Gather all lines in the entries below that include the word "code".

[Stored items]

BEGIN

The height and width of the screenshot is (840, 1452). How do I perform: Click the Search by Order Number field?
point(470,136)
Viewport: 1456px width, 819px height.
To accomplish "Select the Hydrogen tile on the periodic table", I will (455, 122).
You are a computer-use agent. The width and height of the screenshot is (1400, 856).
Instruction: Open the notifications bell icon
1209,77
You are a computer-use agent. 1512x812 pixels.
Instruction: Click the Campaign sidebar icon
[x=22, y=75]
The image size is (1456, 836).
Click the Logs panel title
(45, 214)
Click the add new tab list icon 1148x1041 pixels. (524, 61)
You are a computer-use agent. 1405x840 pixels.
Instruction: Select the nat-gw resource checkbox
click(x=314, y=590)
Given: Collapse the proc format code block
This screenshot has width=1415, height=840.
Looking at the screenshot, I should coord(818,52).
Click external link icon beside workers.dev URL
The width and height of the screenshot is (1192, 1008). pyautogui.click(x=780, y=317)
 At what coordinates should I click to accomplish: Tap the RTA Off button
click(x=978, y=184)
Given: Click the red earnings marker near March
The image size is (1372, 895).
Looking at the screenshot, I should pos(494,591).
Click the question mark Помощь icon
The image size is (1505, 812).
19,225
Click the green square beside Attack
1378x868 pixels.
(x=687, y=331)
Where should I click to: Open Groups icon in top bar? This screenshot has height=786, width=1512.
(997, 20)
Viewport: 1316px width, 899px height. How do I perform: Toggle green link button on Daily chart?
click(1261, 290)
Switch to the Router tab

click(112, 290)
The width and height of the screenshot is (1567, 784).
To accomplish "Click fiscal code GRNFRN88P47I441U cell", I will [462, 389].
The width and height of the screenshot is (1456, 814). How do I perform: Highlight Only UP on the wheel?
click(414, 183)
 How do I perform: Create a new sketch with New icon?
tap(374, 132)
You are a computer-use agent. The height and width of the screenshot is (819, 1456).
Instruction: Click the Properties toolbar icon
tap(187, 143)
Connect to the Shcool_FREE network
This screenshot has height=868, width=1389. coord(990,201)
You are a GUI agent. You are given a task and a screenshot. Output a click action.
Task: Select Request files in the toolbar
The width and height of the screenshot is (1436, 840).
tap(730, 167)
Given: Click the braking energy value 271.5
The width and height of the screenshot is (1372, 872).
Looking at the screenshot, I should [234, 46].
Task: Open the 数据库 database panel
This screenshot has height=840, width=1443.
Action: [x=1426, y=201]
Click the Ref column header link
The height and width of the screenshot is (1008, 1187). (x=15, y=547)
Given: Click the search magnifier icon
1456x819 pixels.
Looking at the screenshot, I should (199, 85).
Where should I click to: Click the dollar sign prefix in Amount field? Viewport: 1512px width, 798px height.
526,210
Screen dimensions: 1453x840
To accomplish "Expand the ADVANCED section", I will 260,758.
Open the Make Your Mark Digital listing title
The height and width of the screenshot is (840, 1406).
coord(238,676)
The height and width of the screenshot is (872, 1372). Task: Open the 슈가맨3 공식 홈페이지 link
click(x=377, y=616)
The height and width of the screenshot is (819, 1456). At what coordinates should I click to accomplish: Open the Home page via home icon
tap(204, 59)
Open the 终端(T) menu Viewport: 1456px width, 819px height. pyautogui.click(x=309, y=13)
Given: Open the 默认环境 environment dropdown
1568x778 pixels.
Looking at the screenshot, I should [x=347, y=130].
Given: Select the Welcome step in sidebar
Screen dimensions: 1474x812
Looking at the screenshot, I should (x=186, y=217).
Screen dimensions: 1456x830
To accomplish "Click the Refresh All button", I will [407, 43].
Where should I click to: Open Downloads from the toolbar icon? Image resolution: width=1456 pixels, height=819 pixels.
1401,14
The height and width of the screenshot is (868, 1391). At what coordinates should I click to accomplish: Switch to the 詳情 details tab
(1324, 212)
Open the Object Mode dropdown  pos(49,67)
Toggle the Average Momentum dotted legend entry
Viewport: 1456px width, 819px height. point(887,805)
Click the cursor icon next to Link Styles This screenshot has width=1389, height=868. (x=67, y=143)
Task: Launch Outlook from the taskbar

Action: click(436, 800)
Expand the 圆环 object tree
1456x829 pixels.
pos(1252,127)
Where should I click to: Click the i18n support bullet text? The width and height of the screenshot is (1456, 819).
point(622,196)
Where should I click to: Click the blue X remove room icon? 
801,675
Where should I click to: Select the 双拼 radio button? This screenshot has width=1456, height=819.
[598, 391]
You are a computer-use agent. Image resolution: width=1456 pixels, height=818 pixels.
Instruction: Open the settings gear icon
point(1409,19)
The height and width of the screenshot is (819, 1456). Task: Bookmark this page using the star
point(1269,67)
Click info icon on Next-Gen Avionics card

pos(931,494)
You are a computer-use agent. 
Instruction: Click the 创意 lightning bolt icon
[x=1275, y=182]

END

> **WORKED SOLUTION**:
Given: Collapse the proc format code block
To accomplish "Click fiscal code GRNFRN88P47I441U cell", I will [462, 389].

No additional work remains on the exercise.